Buddha El Taga : Om sweet Om
5 décembre 2017 - Cultures commentaires   //   155 Views   //   N°: 94

Buddha El Taga fait partie des patriarches du rap malgache. Avec ses 23 ans de scène, il ne s’est pas converti dans le rap baby love et préfère de loin rester dans l’underground. Au menu, des beats percutants et des paroles tranchantes pour prôner des messages conscients inspirés des préceptes bouddhistes.

Des paroles crues à l’image d’un rap hardcore allant même jusqu’à l’horrorcore ! voilà comment on peut caractériser le style de Buddha El Taga. « Le rap est une musique de vie. C’est le canal que j’ai choisi pour partager mon intérêt pour la spiritualité et les messages conscients. » C’est de là que lui vient son nom de scène Boudha El Taga – de son vrai nom, Ando Arliva Ramanantsoa. Pourquoi la culture orientale et les préceptes bouddhistes ? Ancien étudiant en sociologie, il reconnaît qu’avoir passé pas mal de temps à analyser les relations de l’homme avec son entourage l’a amené tout naturellement à s’intéresser à la spiritualité. Comme avec sa chanson phare Zen où il parle du monde matériel perçu comme une illusion. Ou encore avec Hafatra fanavotana porteur d’espoir et qui ne veut pas désespérer de l’Homme.

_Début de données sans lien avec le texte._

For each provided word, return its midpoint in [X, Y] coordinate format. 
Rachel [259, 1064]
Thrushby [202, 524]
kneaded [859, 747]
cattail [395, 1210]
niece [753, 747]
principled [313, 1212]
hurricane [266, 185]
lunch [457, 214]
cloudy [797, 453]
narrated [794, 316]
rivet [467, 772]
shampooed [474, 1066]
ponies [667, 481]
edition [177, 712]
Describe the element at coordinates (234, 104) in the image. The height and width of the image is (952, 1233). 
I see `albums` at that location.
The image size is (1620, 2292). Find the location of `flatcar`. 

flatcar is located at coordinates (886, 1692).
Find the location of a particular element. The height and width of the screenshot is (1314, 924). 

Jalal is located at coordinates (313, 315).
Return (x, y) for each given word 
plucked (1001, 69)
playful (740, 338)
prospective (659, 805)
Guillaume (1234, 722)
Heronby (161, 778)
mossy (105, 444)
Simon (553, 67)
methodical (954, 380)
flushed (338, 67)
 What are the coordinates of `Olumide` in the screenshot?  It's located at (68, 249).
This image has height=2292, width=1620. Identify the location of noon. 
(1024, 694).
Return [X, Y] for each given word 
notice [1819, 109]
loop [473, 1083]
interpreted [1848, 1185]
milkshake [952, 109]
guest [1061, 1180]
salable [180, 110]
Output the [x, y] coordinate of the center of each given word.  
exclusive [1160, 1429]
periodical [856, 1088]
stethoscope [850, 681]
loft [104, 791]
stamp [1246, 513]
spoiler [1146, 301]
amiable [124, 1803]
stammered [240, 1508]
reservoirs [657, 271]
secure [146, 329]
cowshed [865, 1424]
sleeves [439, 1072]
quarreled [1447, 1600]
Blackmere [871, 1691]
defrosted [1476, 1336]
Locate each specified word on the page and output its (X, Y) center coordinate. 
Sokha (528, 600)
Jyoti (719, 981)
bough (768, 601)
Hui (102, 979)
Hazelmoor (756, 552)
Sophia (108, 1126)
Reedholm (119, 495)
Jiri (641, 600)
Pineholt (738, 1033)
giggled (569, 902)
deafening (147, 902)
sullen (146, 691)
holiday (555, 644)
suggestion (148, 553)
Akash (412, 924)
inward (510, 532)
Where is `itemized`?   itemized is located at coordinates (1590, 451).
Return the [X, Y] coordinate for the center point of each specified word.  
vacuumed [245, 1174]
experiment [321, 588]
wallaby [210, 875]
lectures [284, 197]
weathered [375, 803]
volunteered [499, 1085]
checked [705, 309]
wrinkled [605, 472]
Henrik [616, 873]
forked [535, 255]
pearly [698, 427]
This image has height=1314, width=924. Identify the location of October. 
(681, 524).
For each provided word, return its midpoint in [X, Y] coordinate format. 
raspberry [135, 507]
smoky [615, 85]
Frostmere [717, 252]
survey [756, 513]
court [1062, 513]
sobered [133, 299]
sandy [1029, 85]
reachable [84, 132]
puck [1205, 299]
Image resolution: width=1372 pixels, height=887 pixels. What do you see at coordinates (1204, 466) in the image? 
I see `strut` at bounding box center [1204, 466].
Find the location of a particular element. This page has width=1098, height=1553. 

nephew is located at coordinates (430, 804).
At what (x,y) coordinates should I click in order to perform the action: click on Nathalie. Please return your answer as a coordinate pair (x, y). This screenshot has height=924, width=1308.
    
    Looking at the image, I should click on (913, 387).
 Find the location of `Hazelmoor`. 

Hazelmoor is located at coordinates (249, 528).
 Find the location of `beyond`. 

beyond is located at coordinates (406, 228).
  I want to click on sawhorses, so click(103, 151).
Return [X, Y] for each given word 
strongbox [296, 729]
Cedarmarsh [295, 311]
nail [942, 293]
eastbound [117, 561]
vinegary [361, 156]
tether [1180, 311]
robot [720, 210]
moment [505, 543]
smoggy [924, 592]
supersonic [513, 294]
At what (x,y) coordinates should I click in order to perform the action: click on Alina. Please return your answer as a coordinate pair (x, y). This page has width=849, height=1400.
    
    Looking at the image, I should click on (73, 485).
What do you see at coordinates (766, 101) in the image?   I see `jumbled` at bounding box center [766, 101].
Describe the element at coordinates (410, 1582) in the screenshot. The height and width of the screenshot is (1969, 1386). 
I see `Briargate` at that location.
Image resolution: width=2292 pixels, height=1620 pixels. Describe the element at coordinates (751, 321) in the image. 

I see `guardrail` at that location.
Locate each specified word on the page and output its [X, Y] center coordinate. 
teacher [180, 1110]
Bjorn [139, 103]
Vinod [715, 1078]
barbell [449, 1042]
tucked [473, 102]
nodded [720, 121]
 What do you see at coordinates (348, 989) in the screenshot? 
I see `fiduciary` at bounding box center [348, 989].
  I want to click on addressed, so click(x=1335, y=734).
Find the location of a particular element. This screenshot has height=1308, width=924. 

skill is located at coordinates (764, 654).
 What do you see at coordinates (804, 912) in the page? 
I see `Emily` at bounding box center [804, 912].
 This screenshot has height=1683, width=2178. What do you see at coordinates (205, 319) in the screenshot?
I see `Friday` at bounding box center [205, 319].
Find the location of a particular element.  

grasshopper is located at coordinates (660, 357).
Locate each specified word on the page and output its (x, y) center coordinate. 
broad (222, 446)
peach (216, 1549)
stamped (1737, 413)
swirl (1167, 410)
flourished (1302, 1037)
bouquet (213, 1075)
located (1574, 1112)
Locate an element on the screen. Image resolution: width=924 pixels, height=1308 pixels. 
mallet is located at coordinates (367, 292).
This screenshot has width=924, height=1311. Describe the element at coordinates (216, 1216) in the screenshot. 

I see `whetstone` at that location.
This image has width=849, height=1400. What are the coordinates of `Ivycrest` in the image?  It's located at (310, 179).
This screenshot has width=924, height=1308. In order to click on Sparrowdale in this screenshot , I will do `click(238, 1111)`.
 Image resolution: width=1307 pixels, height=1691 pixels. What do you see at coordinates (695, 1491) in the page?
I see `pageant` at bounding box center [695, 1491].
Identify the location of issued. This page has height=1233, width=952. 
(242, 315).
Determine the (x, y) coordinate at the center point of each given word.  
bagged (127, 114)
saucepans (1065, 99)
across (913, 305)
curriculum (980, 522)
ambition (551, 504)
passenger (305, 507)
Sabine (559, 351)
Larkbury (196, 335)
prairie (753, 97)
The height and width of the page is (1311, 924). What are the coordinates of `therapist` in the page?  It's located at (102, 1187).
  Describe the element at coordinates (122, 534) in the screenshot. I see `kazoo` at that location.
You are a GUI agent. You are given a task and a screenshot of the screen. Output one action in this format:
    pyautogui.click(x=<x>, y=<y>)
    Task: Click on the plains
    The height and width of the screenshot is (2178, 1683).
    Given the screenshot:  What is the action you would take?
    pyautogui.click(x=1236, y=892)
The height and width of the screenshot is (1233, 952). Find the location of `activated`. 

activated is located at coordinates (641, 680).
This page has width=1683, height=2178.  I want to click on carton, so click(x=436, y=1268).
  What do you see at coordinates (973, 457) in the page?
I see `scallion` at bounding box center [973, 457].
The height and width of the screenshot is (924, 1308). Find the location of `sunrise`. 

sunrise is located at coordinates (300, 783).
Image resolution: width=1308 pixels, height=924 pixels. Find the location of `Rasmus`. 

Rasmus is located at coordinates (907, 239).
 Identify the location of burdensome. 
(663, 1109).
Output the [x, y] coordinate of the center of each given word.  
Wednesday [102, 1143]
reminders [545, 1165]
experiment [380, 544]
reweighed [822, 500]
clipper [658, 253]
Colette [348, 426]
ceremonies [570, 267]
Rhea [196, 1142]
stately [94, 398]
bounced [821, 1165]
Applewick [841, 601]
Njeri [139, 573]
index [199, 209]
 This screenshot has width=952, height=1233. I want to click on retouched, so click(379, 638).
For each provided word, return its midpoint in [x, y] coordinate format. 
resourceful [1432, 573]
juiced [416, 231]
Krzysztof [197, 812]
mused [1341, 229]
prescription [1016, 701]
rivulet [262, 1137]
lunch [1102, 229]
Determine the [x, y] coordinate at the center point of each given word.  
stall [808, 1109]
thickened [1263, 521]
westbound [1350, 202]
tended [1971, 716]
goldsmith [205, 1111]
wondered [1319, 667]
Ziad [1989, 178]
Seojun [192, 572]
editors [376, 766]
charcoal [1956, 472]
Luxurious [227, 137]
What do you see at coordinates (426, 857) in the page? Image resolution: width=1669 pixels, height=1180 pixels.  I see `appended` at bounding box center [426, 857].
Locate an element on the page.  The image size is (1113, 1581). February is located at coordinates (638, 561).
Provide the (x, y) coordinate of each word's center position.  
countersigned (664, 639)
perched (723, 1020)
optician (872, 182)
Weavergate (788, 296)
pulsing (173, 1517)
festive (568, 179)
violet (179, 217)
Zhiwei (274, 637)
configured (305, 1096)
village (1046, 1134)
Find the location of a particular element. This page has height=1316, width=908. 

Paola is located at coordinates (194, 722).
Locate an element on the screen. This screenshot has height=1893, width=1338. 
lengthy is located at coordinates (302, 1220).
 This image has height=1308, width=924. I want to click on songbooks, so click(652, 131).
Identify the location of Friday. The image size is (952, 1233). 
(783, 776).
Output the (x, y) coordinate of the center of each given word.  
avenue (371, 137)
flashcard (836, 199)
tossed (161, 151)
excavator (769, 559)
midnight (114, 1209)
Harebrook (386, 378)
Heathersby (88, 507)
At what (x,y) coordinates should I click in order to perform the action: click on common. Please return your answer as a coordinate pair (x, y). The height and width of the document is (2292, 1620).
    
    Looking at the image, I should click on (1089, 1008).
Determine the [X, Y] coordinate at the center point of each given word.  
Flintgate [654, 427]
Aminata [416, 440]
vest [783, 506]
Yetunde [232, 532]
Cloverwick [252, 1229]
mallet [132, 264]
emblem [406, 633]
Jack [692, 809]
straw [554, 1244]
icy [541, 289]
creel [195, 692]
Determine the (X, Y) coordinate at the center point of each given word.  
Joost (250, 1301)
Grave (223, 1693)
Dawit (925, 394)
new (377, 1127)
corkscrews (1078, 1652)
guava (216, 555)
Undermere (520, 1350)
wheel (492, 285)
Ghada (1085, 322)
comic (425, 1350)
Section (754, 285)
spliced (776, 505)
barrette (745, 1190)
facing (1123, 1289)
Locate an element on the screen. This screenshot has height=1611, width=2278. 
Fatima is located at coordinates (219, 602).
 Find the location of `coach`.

Le tout accompagné de beats tantôt agressifs, tantôt mélodiques, toujours aussi appréciées par la génération 90 et celles qui sont arrivées depuis. Buddha El Taga a donc été très acclamé, et ce ne fut pas une surprise, lors de sa dernière prestation au Dago festival au Kudeta et au jardin d’Ambohijatovo en septembre dernier. Avec sa centaine de titres en poche, deux albums et un EP, sa rencontre avec le rap a été totalement fortuite. « Mon père écoutait de la country, ma mère appréciait la musique des années 60 et mes frères étaient des adeptes de la dance machine. J’ai été influencé par ce qu’ils écoutaient tous jusqu’à ne plus avoir de repères musicales. Heureusement, un jour, on a traîné avec des amis dans un studio où on s’est amusé à dégainer devant le micro. C’est là qu’est née ma passion pour le rap. Mes parents m’ont dit que cela allait me passer mais 23 ans après je suis toujours dans la vibe. »

Depuis ses 15 ans, on l’a vu jouer dans des groupes comme Future of Generation, Kapoka sy daroka ou encore dans des collectifs comme Kva M’dona, Tangala mainty et Olon’ny tena fanahy, jusqu’à ce qu’il décide de construire une carrière solo en 2005. « Un point commun rassemble ces groupes, ce sont tous des adeptes du RAP – Rien A Prouver. Aujourd’hui, le monde du rap est très diversifié. Pour ma part, même étant père de famille, je continue à en faire et ça ne sert ni à gagner de l’argent ni à plaire. Je laisse la justesse des mes mots faire leur travail. » Le rappeur sage – ou pas ? – compte aujourd’hui sortir un nouvel album Metamorphosis qui parle du changement dans une vie. En tout cas, dans la sienne, un point n’a pas changé. Toujours dans l’underground et il y restera.